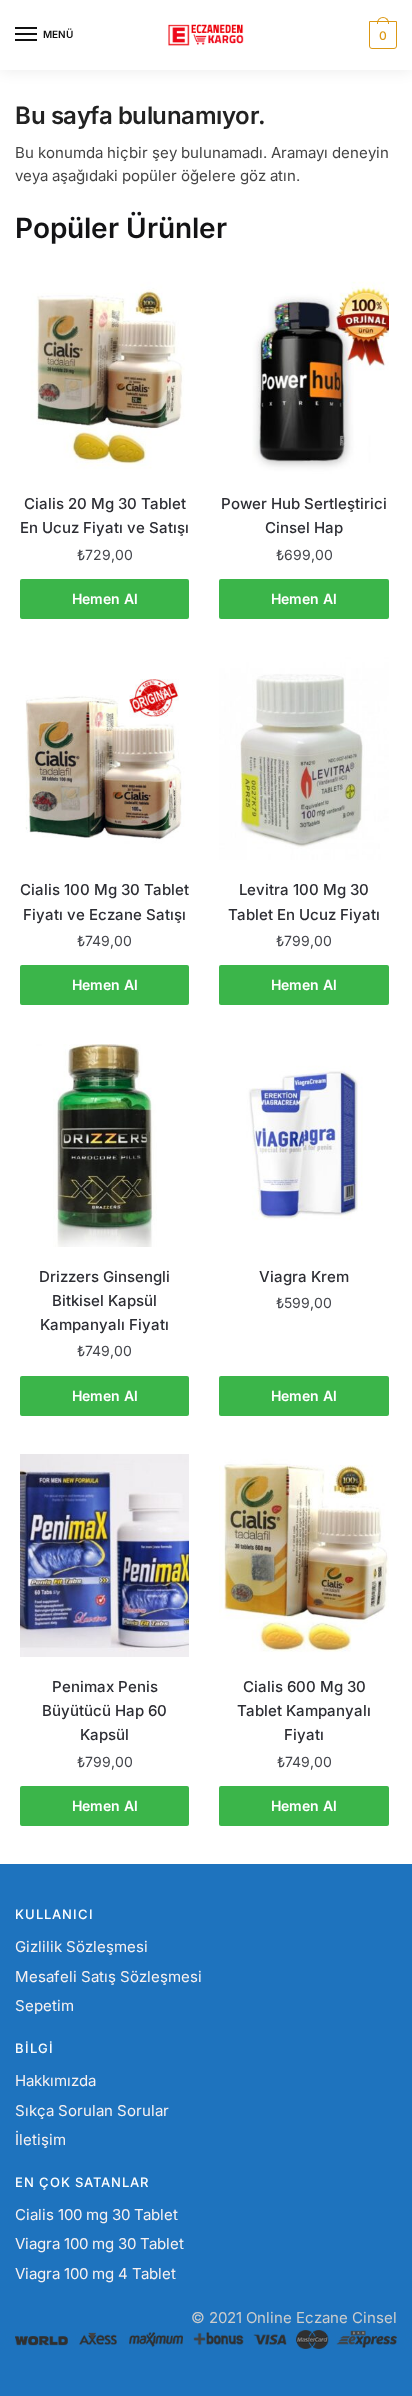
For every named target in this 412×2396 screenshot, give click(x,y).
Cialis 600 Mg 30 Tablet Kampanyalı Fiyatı (304, 1711)
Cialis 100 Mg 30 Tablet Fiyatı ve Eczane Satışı (104, 901)
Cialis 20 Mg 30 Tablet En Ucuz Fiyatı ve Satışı (104, 515)
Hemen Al (105, 598)
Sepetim (44, 2005)
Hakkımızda (55, 2080)
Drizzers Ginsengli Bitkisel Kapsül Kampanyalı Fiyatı (104, 1301)
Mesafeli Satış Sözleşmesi (108, 1976)
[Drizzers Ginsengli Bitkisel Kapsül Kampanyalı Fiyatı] (104, 1145)
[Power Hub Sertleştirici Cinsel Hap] (303, 372)
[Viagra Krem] (303, 1145)
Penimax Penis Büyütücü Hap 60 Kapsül (104, 1711)
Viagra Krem (304, 1276)
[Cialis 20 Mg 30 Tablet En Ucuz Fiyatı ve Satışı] (104, 372)
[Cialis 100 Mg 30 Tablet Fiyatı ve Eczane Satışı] (104, 758)
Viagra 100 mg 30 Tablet (99, 2243)
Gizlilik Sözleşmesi (81, 1946)
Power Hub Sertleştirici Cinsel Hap (304, 515)
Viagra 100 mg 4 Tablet (95, 2273)
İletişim (40, 2139)
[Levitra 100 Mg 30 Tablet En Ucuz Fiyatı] (303, 758)
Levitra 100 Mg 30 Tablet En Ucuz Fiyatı (304, 901)
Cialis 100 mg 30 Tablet (96, 2214)
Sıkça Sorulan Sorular (92, 2110)
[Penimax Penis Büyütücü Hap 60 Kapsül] (104, 1555)
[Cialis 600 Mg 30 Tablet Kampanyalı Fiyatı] (303, 1555)
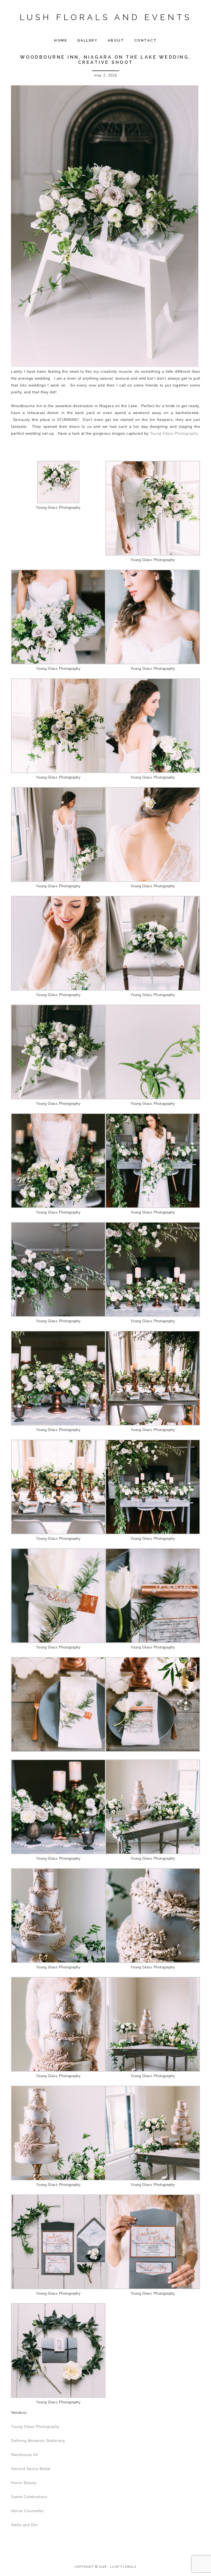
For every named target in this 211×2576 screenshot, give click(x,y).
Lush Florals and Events (106, 17)
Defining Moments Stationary (38, 2440)
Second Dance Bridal (30, 2468)
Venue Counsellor (27, 2511)
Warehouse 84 (24, 2454)
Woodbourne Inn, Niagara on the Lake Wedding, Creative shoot (105, 60)
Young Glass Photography (174, 433)
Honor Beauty (24, 2482)
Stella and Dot (24, 2525)
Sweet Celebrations (29, 2497)
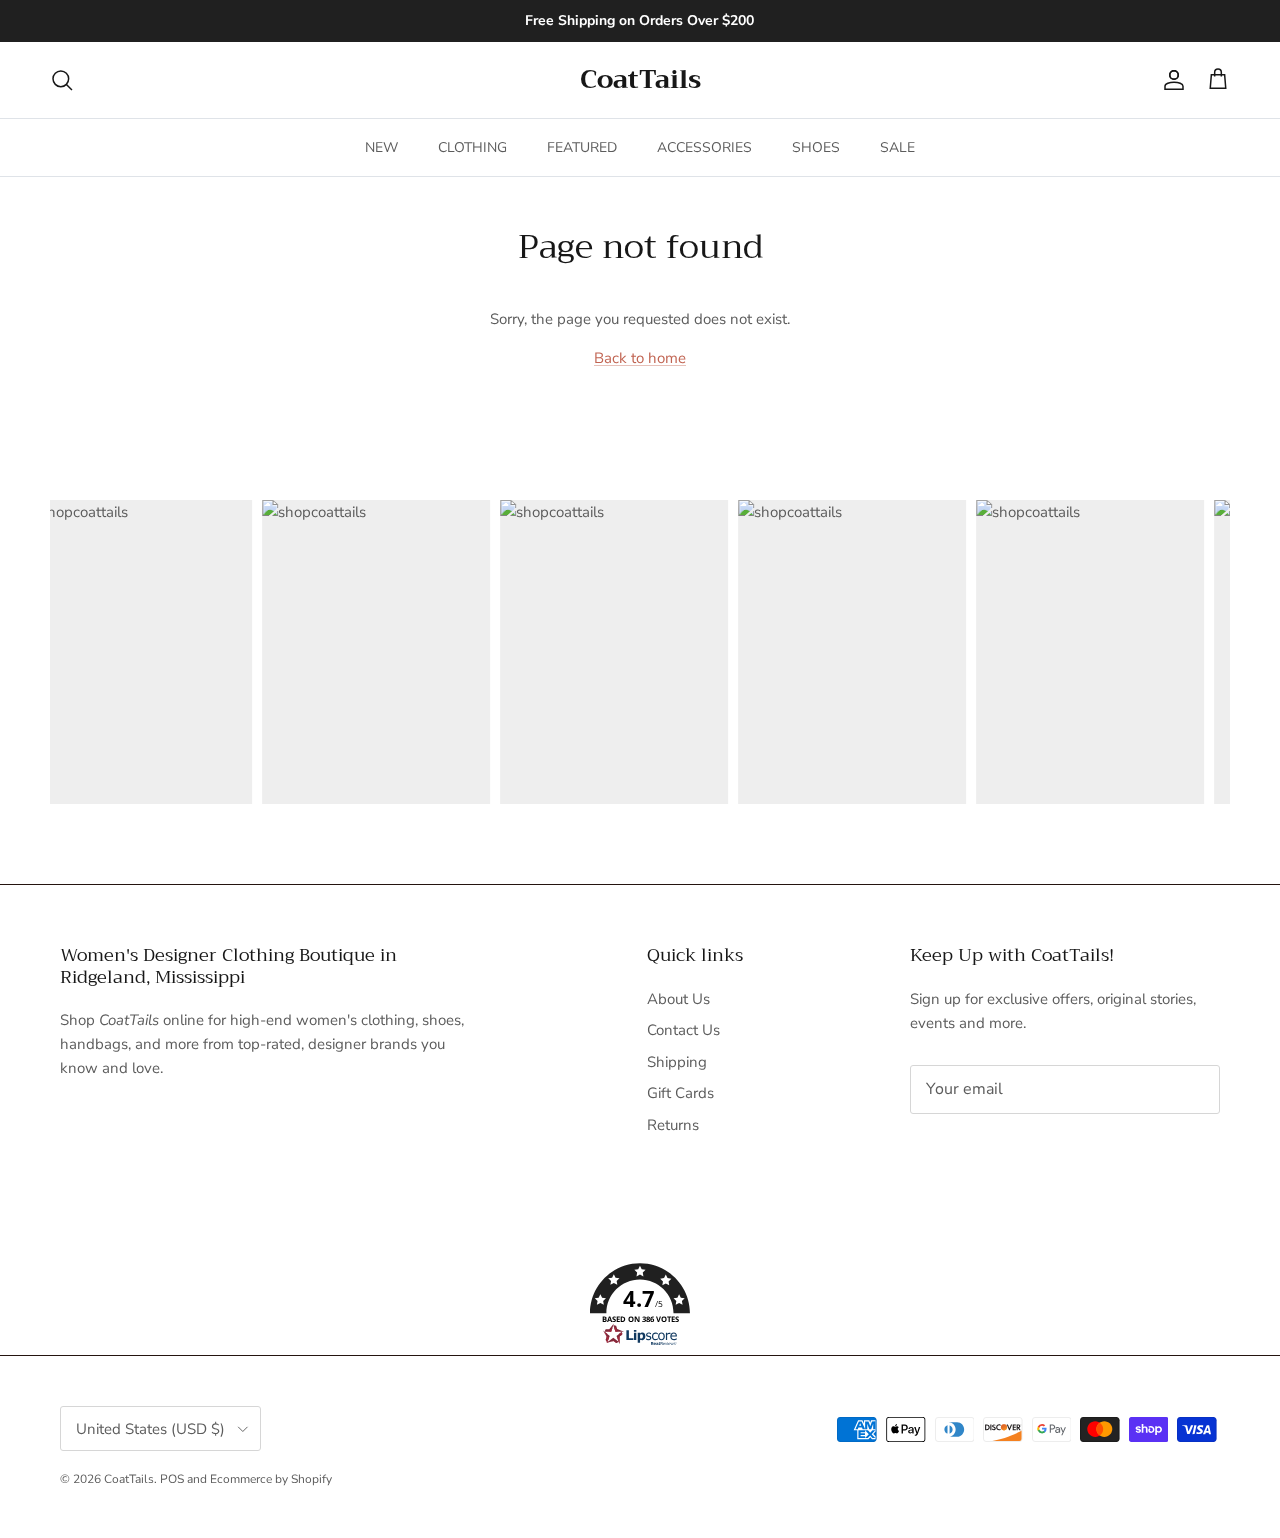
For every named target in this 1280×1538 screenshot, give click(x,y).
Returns (673, 1125)
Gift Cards (680, 1093)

********

Print exactly the lines above that run from the one with "[Penimax Penis Büyütücü" down to the one with "Stella and Dot (24, 2525)", and omit the pictures.

ANSWER SECTION:
[Penimax Penis Büyütücü Hap 60 Kapsül] (104, 1555)
[Cialis 600 Mg 30 Tablet Kampanyalı Fiyatı] (303, 1555)
For every named target in this 211×2576 screenshot, give click(x,y).
Lush Florals and Events (106, 17)
Defining Moments Stationary (38, 2440)
Second Dance Bridal (30, 2468)
Venue Counsellor (27, 2511)
Warehouse 84 (24, 2454)
Woodbourne Inn, Niagara on the Lake Wedding, Creative shoot (105, 60)
Young Glass Photography (174, 433)
Honor Beauty (24, 2482)
Stella and Dot (24, 2525)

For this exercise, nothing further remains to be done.